Types Of Migration, Theories Of Migration, Migration And The Family, Migration And The Global Economy
Migration is a difficult concept to define because it includes people who move for different reasons across different spaces. A migrant can be a person who moves to another city or town within a nation; a refugee who crosses an international border to escape religious or political persecution; a jobseeker who moves to another country for better economic opportunities; a slave who is forcibly moved; or a person displaced by war or natural disaster. Demographers lack a single, operational definition for migration because it occurs under different conditions.
The causes of migration are related to the specific contexts in which they take place. First, the composition of migration streams are characterized by structural forces such as the global economy.

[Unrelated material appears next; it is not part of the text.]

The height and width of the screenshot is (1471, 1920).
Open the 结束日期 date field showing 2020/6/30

Second, sociocultural differentials (gender, class, caste, etc.) have important implications for individual mobility.
Because migration occurs under different circumstances, the demographic implications for receiver populations change accordingly. For example, when large numbers of rural residents migrate to cities, infrastructure problems may arise in urban areas.
Given the variation possible in the migration process, all migrants cannot be analyzed with the same theoretical framework. However, although heterogeneous factors make a universal definition impossible, in general, migration is a process in which an individual or a group shifts their residence from one population (or place) to another. Apart from its spatial dimension, migration also implies the disruption of work, schooling, social life, and other patterns. A migrant is someone who breaks off activities and associations in one place and reorganizes their daily life in another place. A move within the same area is considered mobility, not migration, because the mover can continue day-today life (keep the same job or school, shop at the same stores, and socialize with the same people) without significant disruption (Weeks 1999).

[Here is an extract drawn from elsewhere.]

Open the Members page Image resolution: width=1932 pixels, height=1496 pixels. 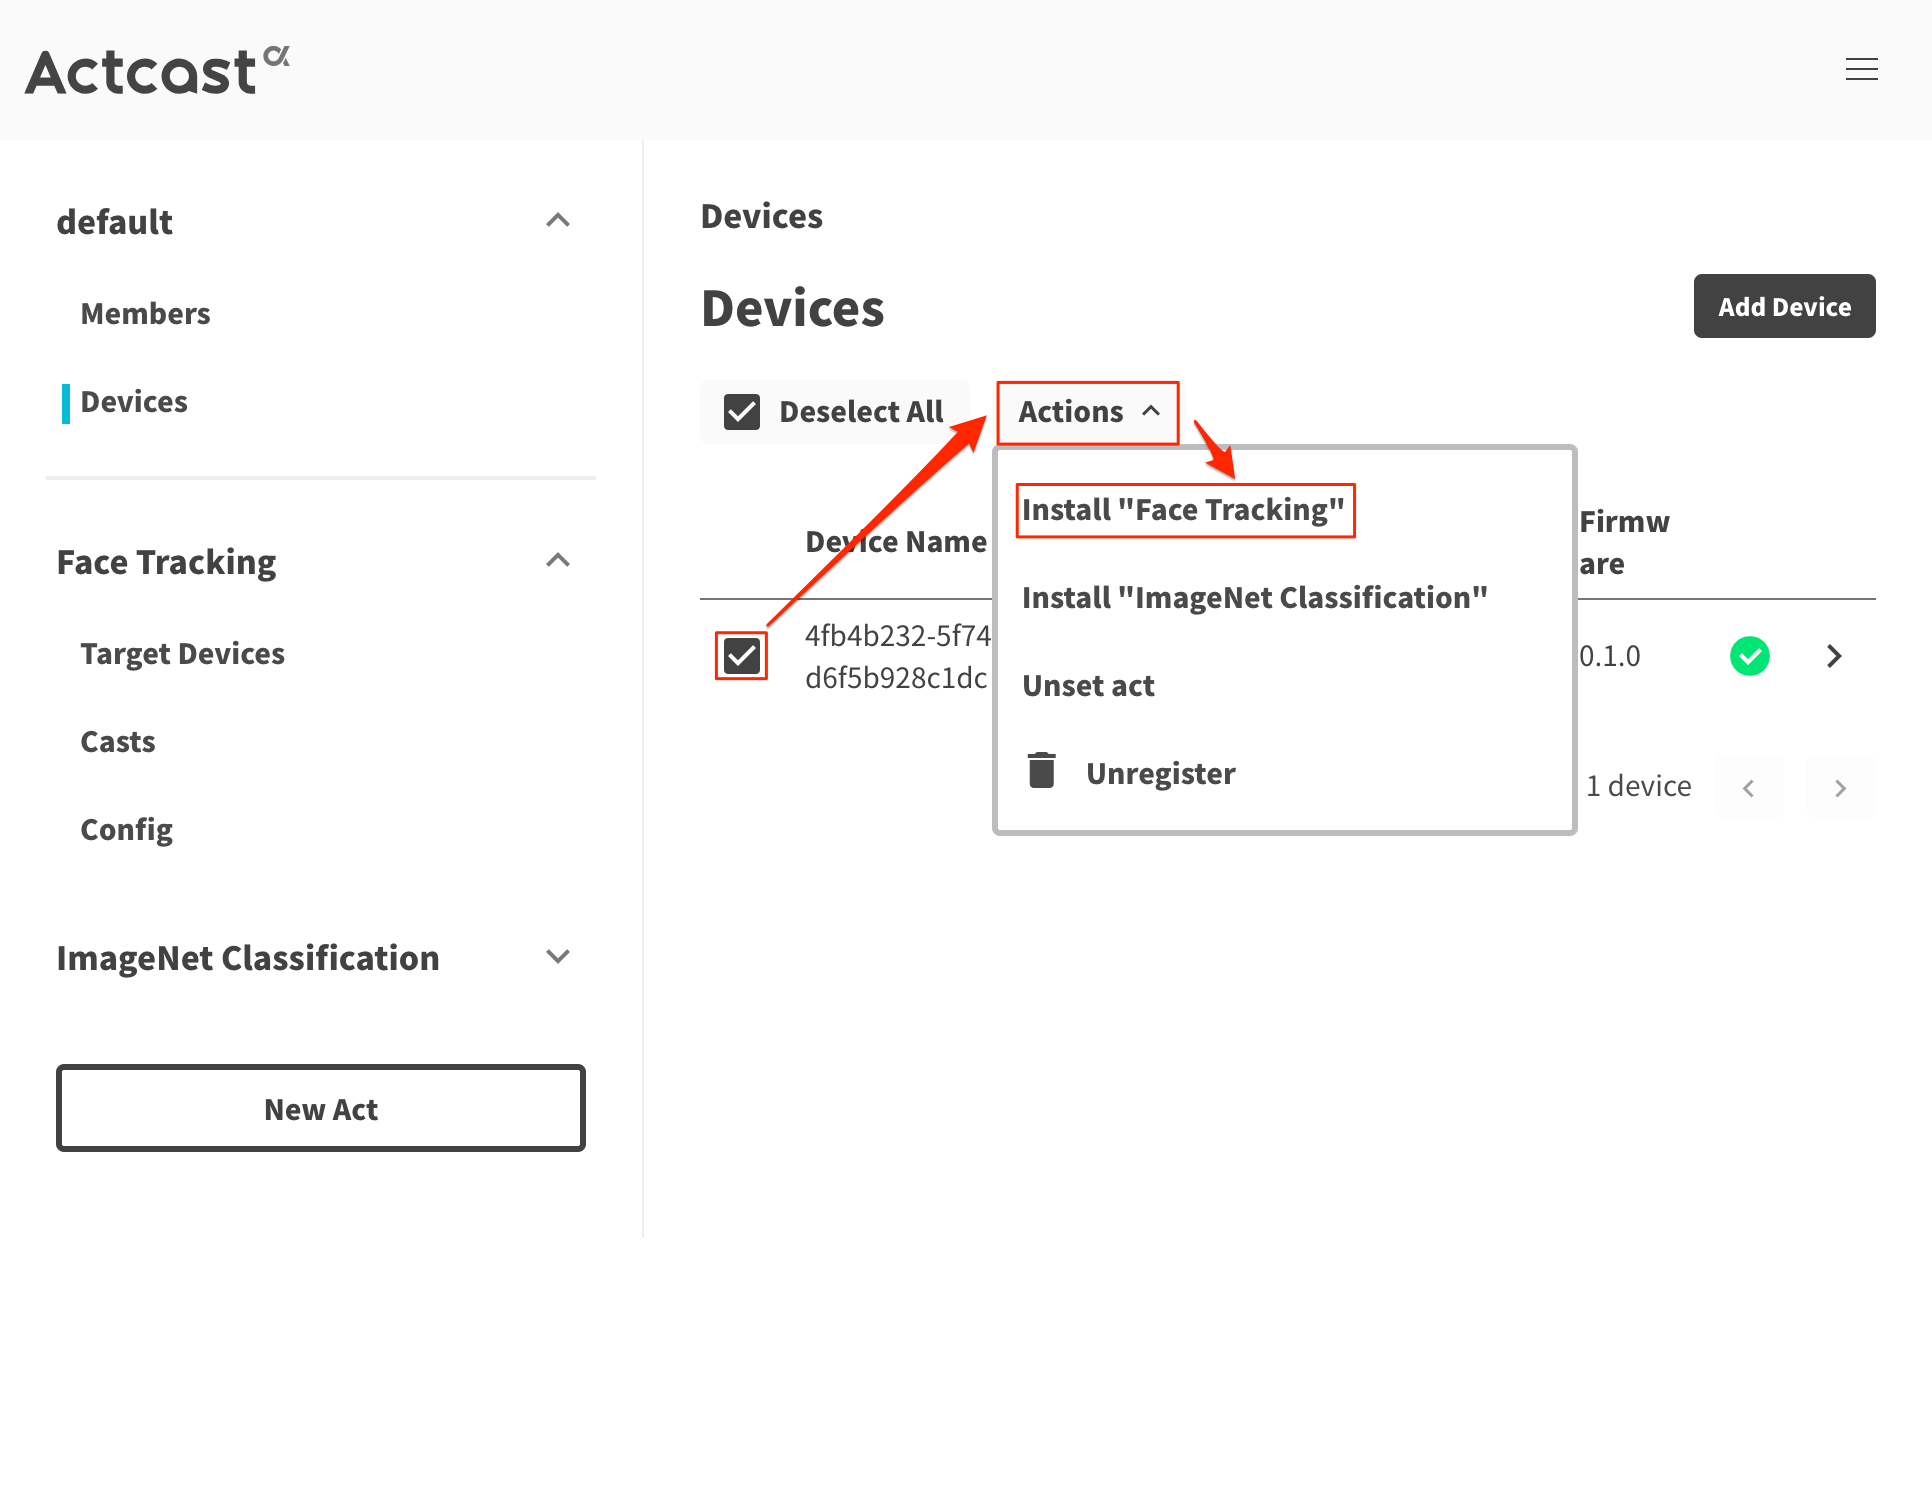(145, 314)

Most demographers argue that migration must involve an essentially permanent territorial shift in residence to be distinguished from mobility. Hence, travelers and commuters are excluded from migration studies because they move across boundaries on a temporary basis and because their movement does not generally cause major change in any population. Categorizing movers strictly in terms of the permanence of their move can be problematic, however, because this method tends to disregard the social context of population movement. Temporary moves are typically absent from the census, and therefore do not register in demographic terms. In this perspective, a software engineer who makes a permanent move from San Francisco to Los Angeles is classified as a migrant, while a Mexican arriving in California as a seasonal agricultural laborer is not. However, the agricultural laborer's move is probably the most socially significant given language barriers, culture shock, and race discrimination encountered.

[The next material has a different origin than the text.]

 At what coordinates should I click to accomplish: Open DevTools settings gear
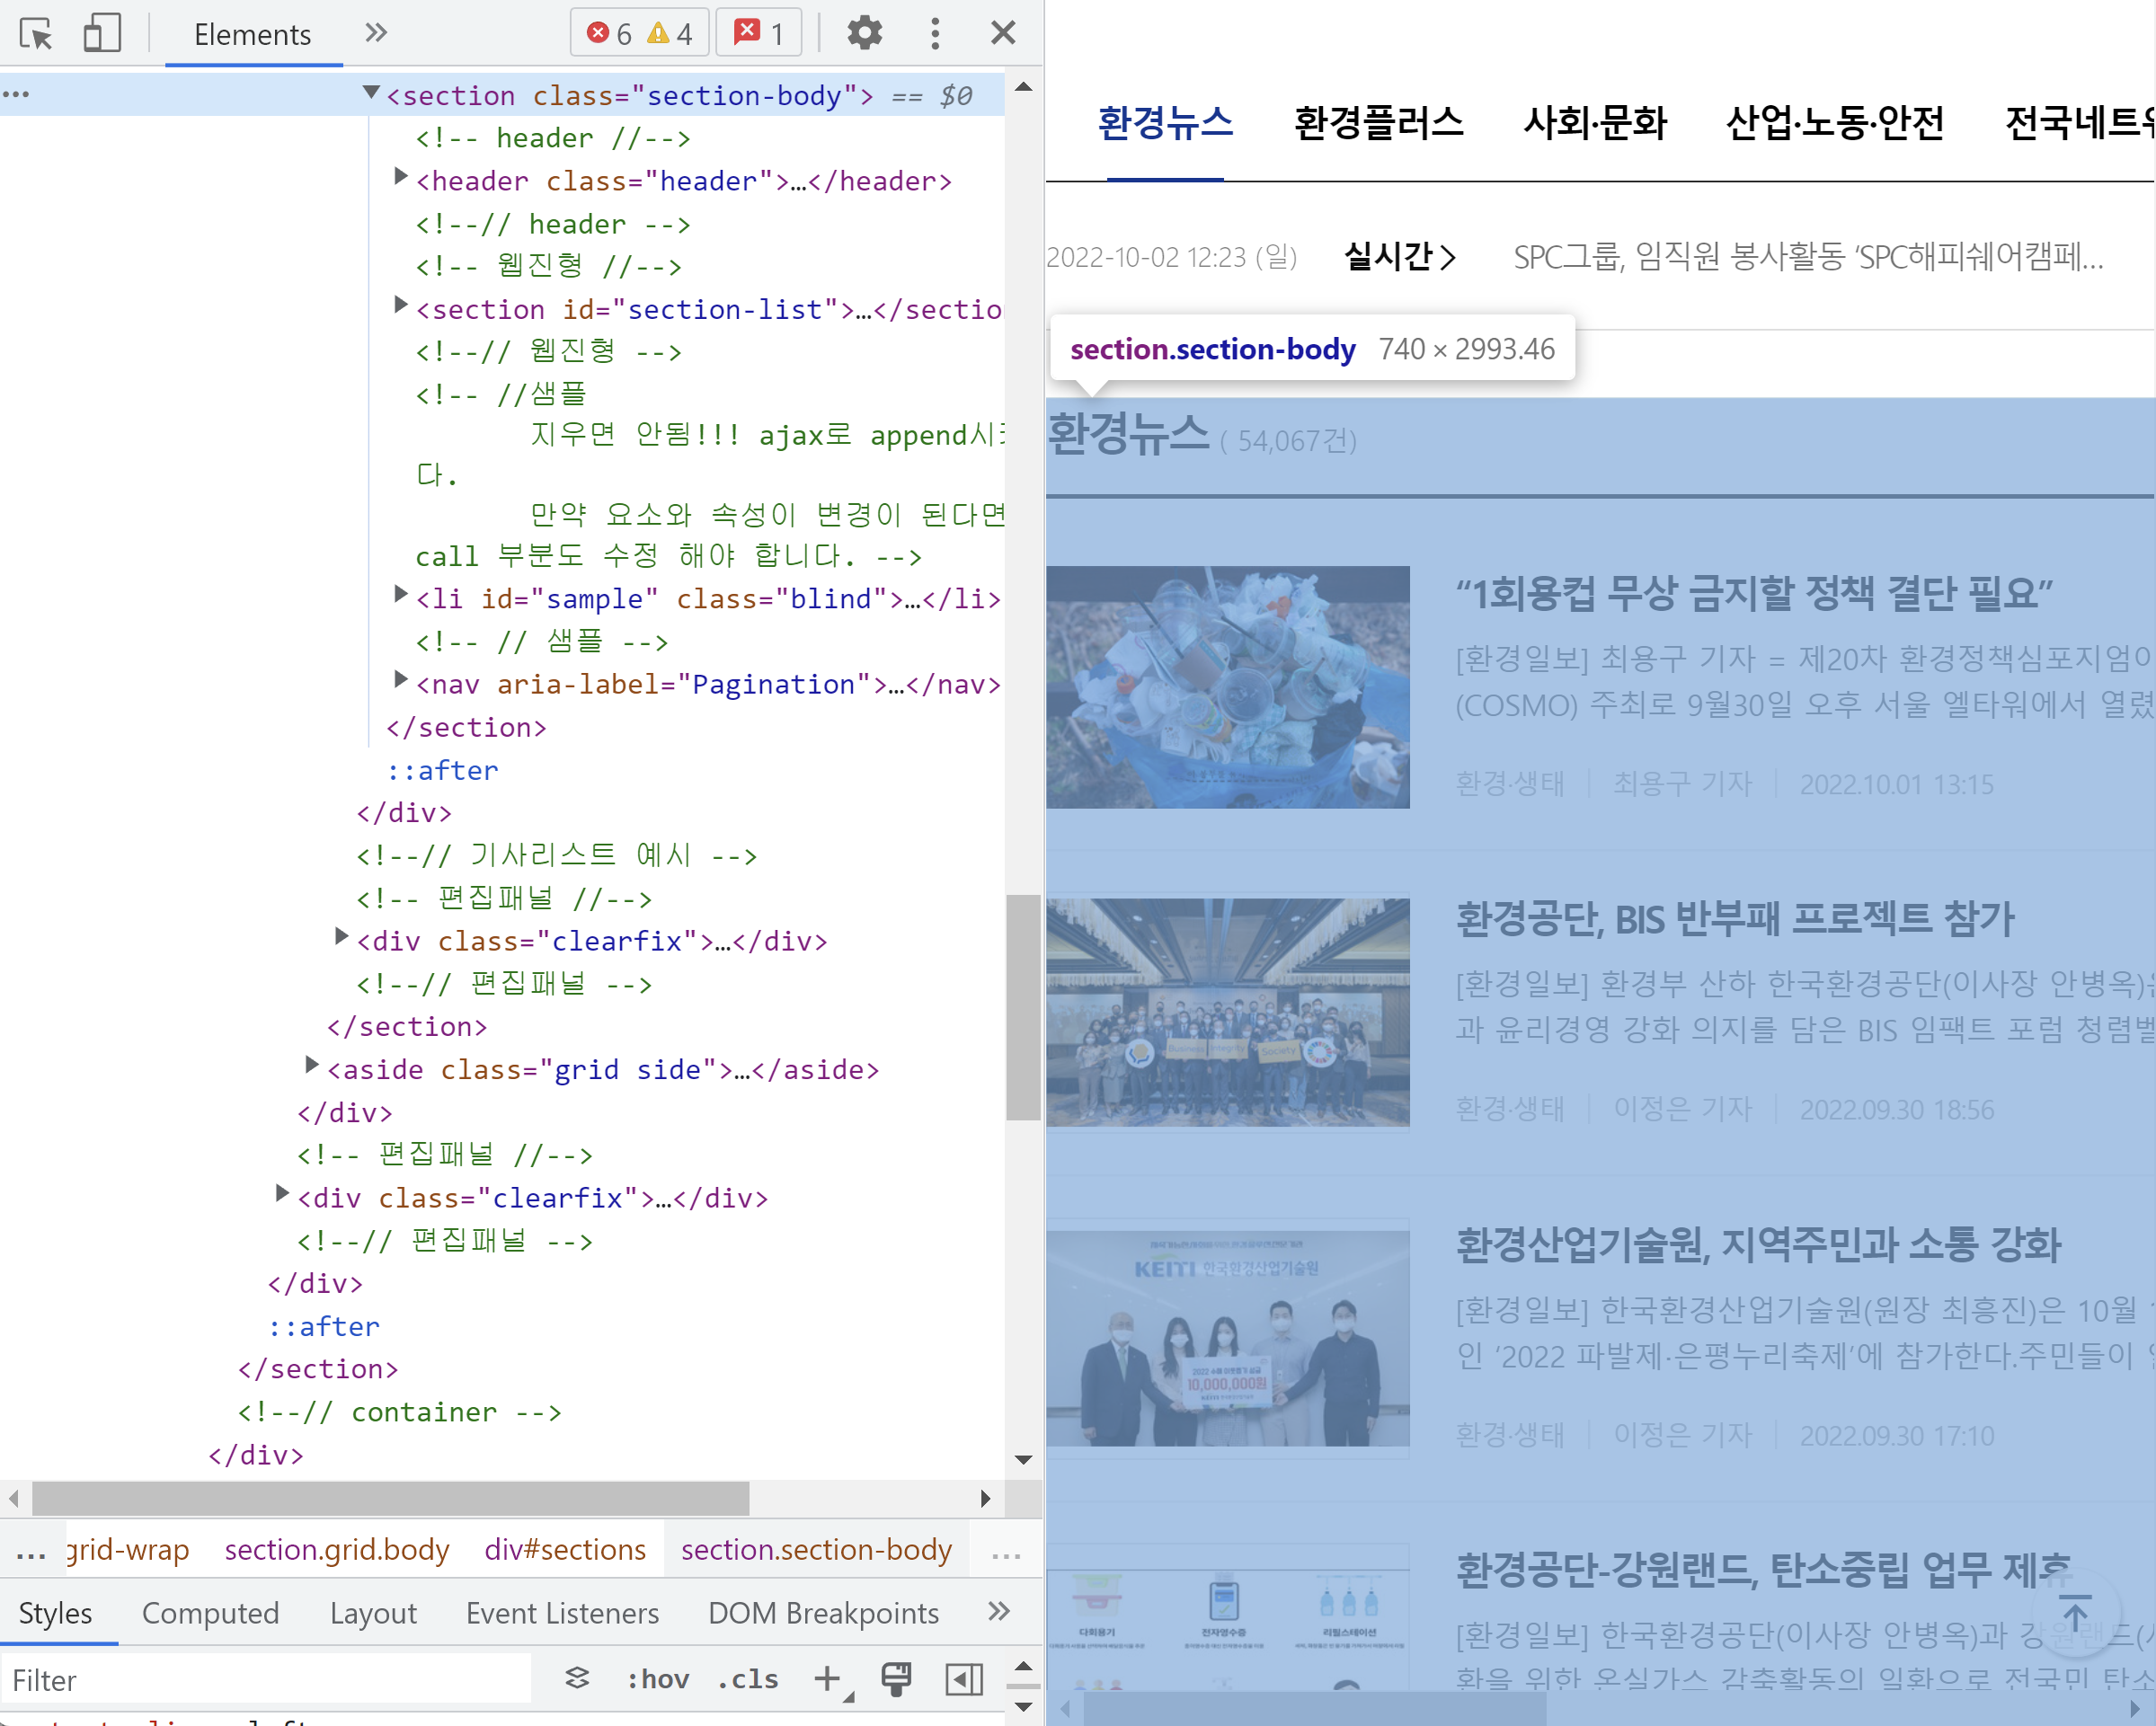pyautogui.click(x=864, y=33)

Just because a mover is not measured as a member of a population does not mean that their movement has had no measurable social impact on populations. Under the United States's bracero program (a system created in 1942 to help solve U.S. agricultural labor shortages), for example, the number of temporary Mexican laborers reached a point that U.S. policy makers reacted with mass deportations and the creation of a restrictive immigration act meant to keep Mexicans out. This policy created severe unemployment problems in Mexico, whose economy was not strong enough to reabsorb these workers. Hence, the program that previously encouraged mobility into the United States contributed to Mexican poverty after it was terminated in 1964. Even though they would not be counted as migrants, the mobility of Mexican agricultural workers left a deep impression on the Mexican economy, and it initiated changes to U.S. immigration policy.